- [About this task]
A faithful copy of the entries, without any pictures, is what is needed here.

- [Material for this task]
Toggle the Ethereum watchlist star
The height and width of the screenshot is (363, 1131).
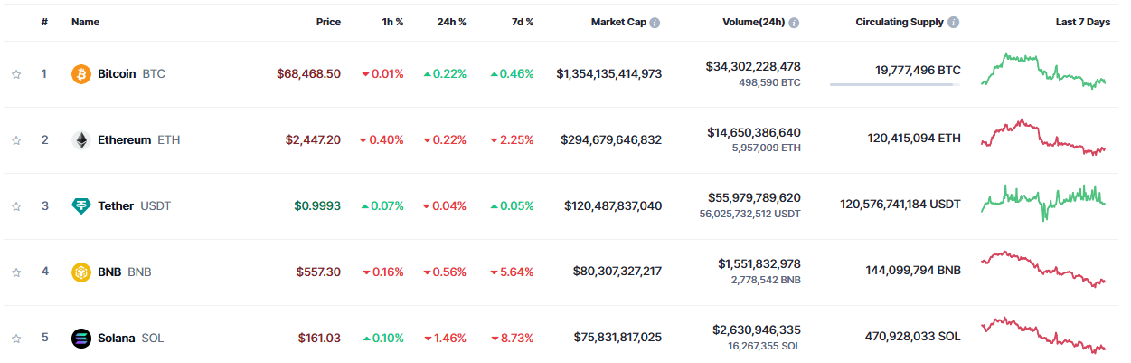[x=16, y=140]
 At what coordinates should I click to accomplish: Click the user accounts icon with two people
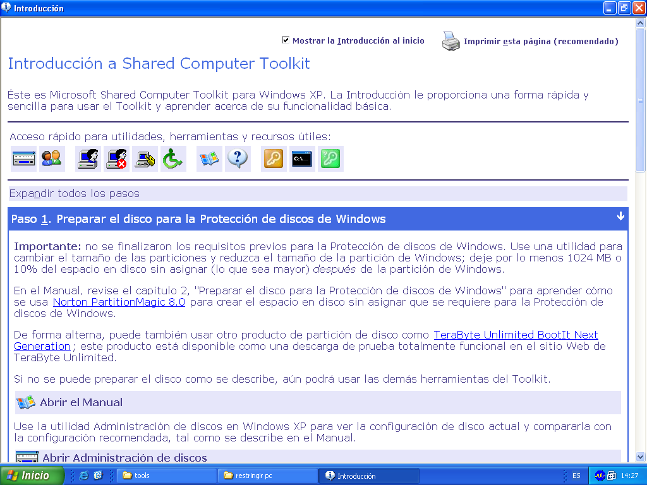coord(52,159)
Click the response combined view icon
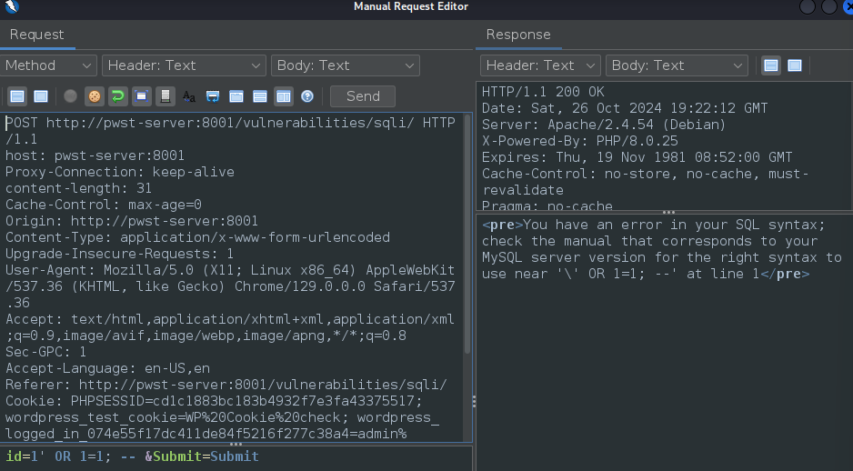The width and height of the screenshot is (853, 471). pyautogui.click(x=795, y=65)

- [Response area]
Toggle the Ethereum watchlist star
The height and width of the screenshot is (363, 1131).
[x=16, y=140]
 At what coordinates should I click to accomplish: Click the user accounts icon with two people
coord(52,159)
Click the response combined view icon
The width and height of the screenshot is (853, 471). pyautogui.click(x=795, y=65)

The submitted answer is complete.